Geschützte Räume als Konflikträume

Vielerorts gibt es den Anspruch, ‚geschützte Räume’ zu schaffen. Sie sollen die Auswirkungen von Machtdifferenzen sowie strukturelle und biographische Gewalterfahrungen abfedern. Anliegen ist es, dass für alle, die sich dort aufhalten, Möglichkeiten entstehen, diese Räume nicht nur angstfrei zu nutzen, sondern sie mutig zu gestalten. Dennoch sind es keine einförmigen, homogenen Räumen. Differenzen bringen Hierarchien und Machtdynamiken mit sich. Was bedeutet es, geschützte Räume aufrecht zu erhalten, wenn es schwierig und konfliktreich wird? Wie wird mit Konflikten in geschützten Räumen umgegangen?

Stellen wir uns geschützte Räume als konfliktfreie oder gar harmonische Räume vor? Oder geht es darum, dass an diesen Orten unter ‚schützenden Bedingungen’ mit Konflikten umgegangen werden kann – Konflikten, die aus Machtgefügen, unterschiedlichen Ressourcen, unvereinbaren Interessen oder Werten resultieren?

Mit diesen Fragen haben wir uns in einer Diskussion an der Alice Salomon Hochschule befasst, aus der später der Queer Saal Lun* „Türpolitiken“ (Juni 2017) (http://caring-for-conflict.de/blog/saallun-tuerpolitiken/ ) entstanden ist. In der Auseinandersetzung mit „Türpolitiken“ ging es unter anderem um die Frage, ob es auch notwendig sein kann, jemanden auszuschließen, um geschützte Räume zu schaffen. Und wenn ja, wie kann ein solcher Ausschluss, oder eine an Bedingungen geknüpfte Teilnahme, kommuniziert werden?
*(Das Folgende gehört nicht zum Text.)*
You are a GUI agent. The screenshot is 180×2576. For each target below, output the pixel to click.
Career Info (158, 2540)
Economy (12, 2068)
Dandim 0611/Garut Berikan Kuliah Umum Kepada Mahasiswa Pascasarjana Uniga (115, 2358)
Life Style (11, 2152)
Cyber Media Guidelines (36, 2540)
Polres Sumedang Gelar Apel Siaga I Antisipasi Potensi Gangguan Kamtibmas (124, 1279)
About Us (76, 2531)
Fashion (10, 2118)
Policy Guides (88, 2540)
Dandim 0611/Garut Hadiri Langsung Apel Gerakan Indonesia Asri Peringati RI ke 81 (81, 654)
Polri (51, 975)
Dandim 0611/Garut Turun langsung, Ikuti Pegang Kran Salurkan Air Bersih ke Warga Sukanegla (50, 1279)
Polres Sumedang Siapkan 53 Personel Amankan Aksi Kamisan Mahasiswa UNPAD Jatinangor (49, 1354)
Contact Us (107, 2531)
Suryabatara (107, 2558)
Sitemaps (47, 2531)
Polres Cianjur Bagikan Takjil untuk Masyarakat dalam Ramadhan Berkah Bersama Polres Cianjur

Zunächst einmal war unser Thema aber, wie innerhalb geschützter Räume mit Konflikten umgegangen werden kann. Drei wichtige Ergebnisse der Diskussion möchten wir gerne festhalten:

Erstens ist es wichtig, dass wir lernen, Konflikthaftigkeit wahrzunehmen und Konflikte zu artikulieren. Dies heißt zu allererst, ein Verständnis für die Komplexität der Machtgefüge zu entwickeln, die in einem konkreten Kontext wirksam sind. Denn diese Machtgefüge definieren, wer von welcher Position, mit welcher Berechtigung spricht. Wer verfügt über welche Codes? Wer kann diese zur Norm(alität) erklären? Wer definiert das Feld der (un)angemessenen Gefühlsäußerungen?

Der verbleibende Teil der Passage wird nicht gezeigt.